I really enjoyed the Sanyo controller PCB mod.  It gives a small boost to performance and also improves noise levels on the DDC-1 series pumps.  More power, less noise…very nice!


  • An excellent way to revive an old pump
  • Small boost to performance on the DDC-1 (8% pressure gain)
  • Improvement to noise quality on DDC-1 pumps
  • Heat limiter to protect pump
  • I/C controller is inverted allowing installation of the heat sink PCB for good heat dissipation
  • RPM readout appears to be accurate (pulses are the same as a normal fan)


  • DIY difficulty is higher than average.  Suggest to those with patience and fine soldering skills.
Where to buy
  1. BoxGods says:

    Actually looks like a fun mod to do and a nice way to breathe some new life into an old standard…especially if its off warranty.

  2. Bmaverick says:

    Great video! I’ve played it three times already. 🙂

    OK, I’m a semi-noob in the soldering skills. What fine point solder tool did you use and can you give a brand name along where to buy one? My small tools have the bent pointer dental style tool and a few other little micro pliers. When working on this job, was it done under a lighted magnifier too?

    That one solder area around the new IC location looks a bit hard, but not impossible.

    Thanks for the demonstration and work shown here. 🙂


  3. Adam says:

    Hi Martin,

    you provided some great descriptions of the DDC pumps!
    I’m actually trying to repair my old G5 mac which has a defective DDC-1VC.
    Maybe you can help me about one unclear point:

    I’ve found the DIYINHK pcbs on ebay and I’ve asked those guys several times about the differences without success.

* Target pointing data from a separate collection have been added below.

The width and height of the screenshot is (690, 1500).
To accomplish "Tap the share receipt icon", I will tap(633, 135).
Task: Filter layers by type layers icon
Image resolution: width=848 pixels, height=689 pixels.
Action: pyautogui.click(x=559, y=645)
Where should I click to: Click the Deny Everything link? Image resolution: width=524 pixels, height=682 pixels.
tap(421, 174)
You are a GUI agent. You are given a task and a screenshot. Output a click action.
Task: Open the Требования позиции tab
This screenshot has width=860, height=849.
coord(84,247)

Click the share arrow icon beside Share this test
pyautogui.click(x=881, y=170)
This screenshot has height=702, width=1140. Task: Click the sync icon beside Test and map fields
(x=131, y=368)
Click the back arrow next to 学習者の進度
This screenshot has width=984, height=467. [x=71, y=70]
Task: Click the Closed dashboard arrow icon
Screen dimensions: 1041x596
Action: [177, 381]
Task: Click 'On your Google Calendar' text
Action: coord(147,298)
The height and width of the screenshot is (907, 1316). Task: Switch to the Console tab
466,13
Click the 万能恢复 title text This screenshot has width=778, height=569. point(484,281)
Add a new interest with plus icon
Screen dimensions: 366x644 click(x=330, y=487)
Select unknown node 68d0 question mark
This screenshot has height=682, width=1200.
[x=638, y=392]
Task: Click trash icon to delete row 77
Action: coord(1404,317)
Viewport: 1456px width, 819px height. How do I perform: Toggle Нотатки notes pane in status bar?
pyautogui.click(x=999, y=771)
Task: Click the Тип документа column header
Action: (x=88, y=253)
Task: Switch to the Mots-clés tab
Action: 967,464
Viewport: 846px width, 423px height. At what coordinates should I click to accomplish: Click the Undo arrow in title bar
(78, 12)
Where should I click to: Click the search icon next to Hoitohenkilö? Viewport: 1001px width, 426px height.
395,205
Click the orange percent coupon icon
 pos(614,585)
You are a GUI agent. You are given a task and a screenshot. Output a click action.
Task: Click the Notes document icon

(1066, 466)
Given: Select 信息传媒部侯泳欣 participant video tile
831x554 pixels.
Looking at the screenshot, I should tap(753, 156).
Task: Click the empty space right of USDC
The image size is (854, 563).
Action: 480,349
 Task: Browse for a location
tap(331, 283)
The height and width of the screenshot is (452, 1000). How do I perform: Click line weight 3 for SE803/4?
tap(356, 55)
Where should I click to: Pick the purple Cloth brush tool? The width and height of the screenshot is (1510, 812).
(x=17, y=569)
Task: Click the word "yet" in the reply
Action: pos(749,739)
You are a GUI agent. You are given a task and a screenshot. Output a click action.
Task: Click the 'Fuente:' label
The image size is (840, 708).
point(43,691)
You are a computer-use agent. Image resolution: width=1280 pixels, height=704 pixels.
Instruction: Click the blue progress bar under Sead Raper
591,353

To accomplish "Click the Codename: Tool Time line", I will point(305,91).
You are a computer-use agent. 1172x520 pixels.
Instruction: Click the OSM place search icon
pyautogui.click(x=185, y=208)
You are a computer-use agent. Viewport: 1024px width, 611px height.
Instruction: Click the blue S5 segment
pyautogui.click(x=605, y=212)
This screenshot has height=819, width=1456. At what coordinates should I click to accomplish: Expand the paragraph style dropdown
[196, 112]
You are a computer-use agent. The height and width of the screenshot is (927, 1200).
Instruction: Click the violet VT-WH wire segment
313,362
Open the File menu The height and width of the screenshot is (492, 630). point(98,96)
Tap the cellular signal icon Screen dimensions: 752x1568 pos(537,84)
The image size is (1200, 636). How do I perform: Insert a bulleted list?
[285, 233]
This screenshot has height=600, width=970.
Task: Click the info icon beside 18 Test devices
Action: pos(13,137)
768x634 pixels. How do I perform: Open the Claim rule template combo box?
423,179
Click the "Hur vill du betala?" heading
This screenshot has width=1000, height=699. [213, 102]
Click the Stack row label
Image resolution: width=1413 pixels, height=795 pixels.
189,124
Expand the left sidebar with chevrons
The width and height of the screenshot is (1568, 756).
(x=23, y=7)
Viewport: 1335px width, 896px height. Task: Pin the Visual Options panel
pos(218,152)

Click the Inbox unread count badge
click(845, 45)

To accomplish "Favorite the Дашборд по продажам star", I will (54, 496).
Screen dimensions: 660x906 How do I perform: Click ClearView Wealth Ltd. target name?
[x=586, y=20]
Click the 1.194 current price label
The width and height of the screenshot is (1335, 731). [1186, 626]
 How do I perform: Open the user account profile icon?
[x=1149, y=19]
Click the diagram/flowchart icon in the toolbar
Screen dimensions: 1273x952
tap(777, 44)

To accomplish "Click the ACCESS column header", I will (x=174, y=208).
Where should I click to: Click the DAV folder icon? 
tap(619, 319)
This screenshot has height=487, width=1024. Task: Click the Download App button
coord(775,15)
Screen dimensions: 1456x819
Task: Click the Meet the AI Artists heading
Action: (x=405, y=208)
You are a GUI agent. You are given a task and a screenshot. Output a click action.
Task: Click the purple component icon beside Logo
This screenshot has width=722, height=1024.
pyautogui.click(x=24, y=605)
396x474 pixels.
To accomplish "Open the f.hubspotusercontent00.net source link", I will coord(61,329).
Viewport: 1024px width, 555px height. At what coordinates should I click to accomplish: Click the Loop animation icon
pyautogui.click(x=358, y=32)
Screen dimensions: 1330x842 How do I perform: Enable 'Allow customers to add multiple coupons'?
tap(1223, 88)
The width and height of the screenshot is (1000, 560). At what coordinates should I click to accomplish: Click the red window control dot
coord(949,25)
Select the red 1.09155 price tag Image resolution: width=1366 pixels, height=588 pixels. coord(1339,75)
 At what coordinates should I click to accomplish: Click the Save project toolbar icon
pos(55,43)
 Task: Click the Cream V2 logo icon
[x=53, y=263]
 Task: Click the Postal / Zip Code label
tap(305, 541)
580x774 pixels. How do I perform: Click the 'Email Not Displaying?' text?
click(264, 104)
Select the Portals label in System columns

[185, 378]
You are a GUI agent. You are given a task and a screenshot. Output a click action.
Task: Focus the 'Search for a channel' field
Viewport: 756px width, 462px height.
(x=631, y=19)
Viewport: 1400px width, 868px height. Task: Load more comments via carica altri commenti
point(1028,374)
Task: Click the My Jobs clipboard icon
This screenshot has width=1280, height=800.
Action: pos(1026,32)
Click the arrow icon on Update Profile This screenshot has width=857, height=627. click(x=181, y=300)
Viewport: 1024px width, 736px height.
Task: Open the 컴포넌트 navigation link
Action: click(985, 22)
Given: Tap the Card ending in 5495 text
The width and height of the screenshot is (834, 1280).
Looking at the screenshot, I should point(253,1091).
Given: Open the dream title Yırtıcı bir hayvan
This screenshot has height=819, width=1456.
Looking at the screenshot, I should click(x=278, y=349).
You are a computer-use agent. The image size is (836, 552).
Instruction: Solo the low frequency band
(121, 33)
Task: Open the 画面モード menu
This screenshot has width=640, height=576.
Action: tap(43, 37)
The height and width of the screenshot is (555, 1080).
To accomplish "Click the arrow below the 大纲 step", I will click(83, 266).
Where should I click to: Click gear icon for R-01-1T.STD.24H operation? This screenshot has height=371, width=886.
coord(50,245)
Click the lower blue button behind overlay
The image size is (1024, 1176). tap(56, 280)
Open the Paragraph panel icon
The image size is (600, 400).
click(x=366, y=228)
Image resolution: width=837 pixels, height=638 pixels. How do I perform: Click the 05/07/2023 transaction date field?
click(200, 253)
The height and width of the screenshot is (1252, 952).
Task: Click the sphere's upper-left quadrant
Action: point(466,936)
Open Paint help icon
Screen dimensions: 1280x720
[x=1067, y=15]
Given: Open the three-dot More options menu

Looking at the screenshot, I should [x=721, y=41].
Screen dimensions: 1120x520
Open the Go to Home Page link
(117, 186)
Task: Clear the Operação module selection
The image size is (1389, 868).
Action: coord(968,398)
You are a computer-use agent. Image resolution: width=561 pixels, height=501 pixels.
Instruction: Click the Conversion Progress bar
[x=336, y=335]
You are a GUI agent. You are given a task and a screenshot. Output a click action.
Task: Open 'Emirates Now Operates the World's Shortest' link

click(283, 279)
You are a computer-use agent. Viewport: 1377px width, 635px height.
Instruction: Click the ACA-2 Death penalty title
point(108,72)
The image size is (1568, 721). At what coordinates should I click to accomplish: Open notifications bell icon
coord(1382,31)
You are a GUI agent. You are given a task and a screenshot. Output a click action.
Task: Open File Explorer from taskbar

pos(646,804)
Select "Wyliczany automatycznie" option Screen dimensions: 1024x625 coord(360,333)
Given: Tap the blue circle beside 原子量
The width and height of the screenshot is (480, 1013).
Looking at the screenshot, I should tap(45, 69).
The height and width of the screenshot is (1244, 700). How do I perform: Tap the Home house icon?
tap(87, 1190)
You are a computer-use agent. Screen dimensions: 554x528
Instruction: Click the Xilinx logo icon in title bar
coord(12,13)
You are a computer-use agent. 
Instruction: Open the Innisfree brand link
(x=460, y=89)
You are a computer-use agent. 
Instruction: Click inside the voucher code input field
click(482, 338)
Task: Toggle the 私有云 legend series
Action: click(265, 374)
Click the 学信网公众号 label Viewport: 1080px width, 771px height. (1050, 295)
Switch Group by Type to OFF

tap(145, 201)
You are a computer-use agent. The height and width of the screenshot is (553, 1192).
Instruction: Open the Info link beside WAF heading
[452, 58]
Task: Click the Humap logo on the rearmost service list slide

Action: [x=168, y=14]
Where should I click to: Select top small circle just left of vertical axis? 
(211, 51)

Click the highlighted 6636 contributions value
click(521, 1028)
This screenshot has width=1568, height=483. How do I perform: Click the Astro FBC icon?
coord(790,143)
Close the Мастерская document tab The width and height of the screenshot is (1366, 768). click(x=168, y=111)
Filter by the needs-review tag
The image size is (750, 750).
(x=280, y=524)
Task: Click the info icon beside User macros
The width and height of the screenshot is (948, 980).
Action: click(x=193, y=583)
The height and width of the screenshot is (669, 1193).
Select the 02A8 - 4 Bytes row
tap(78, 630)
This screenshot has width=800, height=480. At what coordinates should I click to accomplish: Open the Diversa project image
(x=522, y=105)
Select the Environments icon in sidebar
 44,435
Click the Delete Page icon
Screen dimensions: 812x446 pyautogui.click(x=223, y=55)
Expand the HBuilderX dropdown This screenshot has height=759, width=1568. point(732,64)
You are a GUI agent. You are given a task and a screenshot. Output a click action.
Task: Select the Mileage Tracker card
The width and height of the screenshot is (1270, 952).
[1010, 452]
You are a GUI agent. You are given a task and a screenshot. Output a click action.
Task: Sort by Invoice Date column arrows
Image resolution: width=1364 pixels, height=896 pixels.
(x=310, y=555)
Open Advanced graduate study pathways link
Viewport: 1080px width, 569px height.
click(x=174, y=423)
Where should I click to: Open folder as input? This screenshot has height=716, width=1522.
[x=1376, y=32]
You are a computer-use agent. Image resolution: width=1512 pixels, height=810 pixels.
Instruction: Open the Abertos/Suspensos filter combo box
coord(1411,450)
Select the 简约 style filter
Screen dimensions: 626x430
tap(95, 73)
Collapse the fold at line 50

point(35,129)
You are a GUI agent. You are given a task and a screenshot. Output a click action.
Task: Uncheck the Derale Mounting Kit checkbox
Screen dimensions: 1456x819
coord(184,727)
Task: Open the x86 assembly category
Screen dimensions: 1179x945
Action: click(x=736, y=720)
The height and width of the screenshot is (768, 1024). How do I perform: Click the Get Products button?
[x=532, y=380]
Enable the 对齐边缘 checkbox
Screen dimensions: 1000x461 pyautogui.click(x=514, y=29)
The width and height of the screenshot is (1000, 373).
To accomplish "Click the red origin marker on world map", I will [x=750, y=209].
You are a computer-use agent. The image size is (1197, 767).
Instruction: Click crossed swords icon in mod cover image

The matter is, DIYINHK pcb got only 3 connectors, while the original Lainig/Apple got 4 (as far as I know its: GND, V control, Tach, +12V)

    Do you know, if the DDC-1VC would work with the DIYINHK pcb? Does it matter to the hardware monitoring of the Mac?

    I would appreciate to hear from you, since it became a long-term project.

    Regards from Germany

  4. How well would this work using ddc a 3.1/3.15/3.2/3.25 impeller and coils.

    • Martinm210 says:

      I didn’t do the install myself, but it is possible using the toshiba controller if you extend the coil wires. You can see the toshiba installed on a DDC3 series pump here:

      Although because of the difference in windings, it runs really high speed on a DDC3. It’s also not as quiet as a DDC3 series laing controller, but you can turn it down by installing a variable resisistor. It also gets pretty hot, so cooling would also be recommended.

      Overall very similar process except you have to extend several of the DDC3 series coil wires due to the different orientation. That’s doable, but it does take some time and patience since the coil wire is usually coated and hard to tin with solder.

      I would do it if you had a dead DDC3 pump, but I wouldn’t suggest doing it to a good running pump.